Epstein and Donald Trump socialized from the late 1980s through the mid-2000s, particularly in New York City and Palm Beach. Trump publicly praised Epstein in 2002 but later stated that he had severed contact years earlier. A 1992 video surfaced showing Trump and Epstein at a party at Mar-a-Lago.

Virginia Giuffre, who would later go on to accuse Epstein and Ghislaine Maxwell of sex-trafficking her as a minor, worked as a locker room attendant in the spa at Mar-a-Lago as a teenager. There, she met Maxwell, who recruited her as Epstein's masseuse. Trump told reporters on July 28, 2025, that after Epstein "stole people that worked for me" that he "threw him [Epstein] out of the place." and that Epstein was thenceforth "Persona non grata". The next day, July 29, 2025, asked by reporters whether any of those workers were "young women" and whether Giuffre was included, Trump replied affirmatively that "he [Epstein] stole her [Giuffre]". Despite Trump's 2025 recollection that he expelled Epstein from the club "not too long" after Epstein hired Giuffre in 2000, Epstein remained a member of Mar-a-Lago until 2007.
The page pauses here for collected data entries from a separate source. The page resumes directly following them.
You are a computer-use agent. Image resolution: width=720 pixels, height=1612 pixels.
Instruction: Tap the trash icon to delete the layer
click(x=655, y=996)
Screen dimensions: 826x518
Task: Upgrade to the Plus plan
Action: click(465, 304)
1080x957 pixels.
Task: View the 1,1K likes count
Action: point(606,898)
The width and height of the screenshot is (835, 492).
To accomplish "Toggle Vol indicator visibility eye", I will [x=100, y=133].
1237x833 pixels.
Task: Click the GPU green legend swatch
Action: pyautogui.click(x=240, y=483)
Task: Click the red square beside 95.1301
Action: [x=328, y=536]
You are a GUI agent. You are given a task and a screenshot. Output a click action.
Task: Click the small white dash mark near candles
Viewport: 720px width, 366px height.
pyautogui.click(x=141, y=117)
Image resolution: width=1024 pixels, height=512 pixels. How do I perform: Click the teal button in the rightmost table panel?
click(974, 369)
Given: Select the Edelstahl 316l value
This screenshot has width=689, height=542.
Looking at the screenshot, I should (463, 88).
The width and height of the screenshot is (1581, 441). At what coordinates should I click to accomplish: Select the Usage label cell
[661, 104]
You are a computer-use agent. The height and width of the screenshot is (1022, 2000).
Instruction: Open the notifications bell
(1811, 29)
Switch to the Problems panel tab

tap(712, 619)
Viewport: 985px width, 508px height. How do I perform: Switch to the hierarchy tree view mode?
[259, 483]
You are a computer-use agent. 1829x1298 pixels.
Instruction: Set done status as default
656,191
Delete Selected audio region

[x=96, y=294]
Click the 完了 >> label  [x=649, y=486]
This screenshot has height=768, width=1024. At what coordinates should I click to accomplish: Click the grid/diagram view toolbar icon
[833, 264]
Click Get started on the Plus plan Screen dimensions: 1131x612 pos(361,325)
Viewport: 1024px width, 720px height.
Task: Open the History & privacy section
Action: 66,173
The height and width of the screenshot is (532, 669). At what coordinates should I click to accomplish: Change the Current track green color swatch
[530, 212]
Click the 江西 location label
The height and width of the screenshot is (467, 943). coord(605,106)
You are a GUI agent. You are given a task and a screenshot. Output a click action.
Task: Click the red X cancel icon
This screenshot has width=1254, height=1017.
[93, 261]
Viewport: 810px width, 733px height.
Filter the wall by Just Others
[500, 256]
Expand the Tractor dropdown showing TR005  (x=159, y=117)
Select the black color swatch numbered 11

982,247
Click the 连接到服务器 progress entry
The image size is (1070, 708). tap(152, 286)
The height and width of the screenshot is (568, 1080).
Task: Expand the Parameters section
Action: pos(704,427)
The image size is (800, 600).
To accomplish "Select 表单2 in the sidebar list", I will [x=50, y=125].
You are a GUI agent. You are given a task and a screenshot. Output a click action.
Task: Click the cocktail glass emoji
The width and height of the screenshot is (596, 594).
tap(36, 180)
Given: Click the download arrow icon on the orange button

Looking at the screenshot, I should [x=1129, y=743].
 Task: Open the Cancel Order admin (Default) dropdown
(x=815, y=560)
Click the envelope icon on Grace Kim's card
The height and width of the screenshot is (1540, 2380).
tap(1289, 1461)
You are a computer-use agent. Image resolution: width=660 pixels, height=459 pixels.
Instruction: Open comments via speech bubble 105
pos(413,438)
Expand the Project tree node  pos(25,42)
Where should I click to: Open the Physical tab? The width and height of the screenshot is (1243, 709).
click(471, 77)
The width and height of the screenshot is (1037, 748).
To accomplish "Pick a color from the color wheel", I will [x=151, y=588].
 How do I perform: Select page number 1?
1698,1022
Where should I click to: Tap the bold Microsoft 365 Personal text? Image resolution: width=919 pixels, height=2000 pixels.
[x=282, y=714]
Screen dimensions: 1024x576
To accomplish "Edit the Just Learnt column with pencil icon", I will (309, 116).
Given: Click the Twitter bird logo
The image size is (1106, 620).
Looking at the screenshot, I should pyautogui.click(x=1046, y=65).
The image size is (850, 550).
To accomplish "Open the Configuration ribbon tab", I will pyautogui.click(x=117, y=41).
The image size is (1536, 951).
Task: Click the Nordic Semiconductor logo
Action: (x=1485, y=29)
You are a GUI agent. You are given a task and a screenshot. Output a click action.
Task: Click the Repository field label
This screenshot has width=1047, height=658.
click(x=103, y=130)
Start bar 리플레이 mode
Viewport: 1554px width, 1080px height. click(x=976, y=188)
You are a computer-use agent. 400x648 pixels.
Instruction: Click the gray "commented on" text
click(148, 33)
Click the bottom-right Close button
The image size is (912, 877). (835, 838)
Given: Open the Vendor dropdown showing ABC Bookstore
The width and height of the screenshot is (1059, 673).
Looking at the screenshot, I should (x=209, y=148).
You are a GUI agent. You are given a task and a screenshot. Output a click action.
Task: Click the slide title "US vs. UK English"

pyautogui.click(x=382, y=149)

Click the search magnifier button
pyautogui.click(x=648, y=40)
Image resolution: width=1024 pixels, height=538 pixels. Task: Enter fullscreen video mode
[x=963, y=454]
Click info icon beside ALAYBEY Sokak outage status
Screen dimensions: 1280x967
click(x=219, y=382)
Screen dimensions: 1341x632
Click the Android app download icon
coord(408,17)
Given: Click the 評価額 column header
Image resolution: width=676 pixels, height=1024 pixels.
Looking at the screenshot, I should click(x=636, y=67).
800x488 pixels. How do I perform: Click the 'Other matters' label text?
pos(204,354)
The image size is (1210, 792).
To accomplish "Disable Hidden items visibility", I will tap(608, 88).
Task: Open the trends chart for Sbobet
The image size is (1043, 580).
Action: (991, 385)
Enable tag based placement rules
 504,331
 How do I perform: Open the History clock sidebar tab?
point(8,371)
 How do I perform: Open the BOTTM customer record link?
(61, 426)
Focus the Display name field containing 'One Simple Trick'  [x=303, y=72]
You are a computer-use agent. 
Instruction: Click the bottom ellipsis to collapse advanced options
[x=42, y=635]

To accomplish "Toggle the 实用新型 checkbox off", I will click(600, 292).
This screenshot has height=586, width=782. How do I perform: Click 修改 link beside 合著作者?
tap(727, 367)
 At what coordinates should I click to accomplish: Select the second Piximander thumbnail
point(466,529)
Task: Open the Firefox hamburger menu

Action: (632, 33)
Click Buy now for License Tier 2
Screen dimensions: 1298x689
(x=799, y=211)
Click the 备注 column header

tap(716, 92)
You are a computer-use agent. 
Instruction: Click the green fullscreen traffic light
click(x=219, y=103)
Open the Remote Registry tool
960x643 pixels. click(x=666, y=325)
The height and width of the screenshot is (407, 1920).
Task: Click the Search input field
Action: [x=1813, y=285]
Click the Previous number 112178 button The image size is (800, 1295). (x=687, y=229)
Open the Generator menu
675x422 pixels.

==== Mortimer Zuckerman ====

Canadian-American billionaire media proprietor, magazine editor, and investor Mortimer Zuckerman contributed to a birthday book of letters for Jeffrey Epstein's 50th birthday, along with a host of other notable names. Zuckerman was identified as one of Jeffrey Epstein's clients, paying Epstein millions of dollars for estate planning and financial services between 2013 and 2015, years after Epstein's conviction for child sex crimes. An estate planning expert told Forbes that "The [industry] rules of ethics require fees to be reasonable" and that the unusually high sums paid to Epstein by Zuckerman were "insane".

== Institutions ==
Epstein was a member of various institutions, and funded or donated to a large number of organizations throughout his life. In 2014, he hired Tyler Shears to create jeffreyepstein.net and JeffreyEpstein.org, aggregators of news stories about his foundation and its financial support.

=== Business ===

==== The Rothschild Group ====
Epstein helped to manage the financial and legal affairs of the Rothschild Group (Rothschild & Co) and the Rothschild Bank (Edmond de Rothschild Group), as well as other Rothschild family holdings, from 2013 until his death in 2019; despite Epstein having been convicted in 2008. Epstein acted as a mediator for the family numerous times, both internally and with other entities which included the United States Department of Justice and Israeli Prime Minister Ehud Barak.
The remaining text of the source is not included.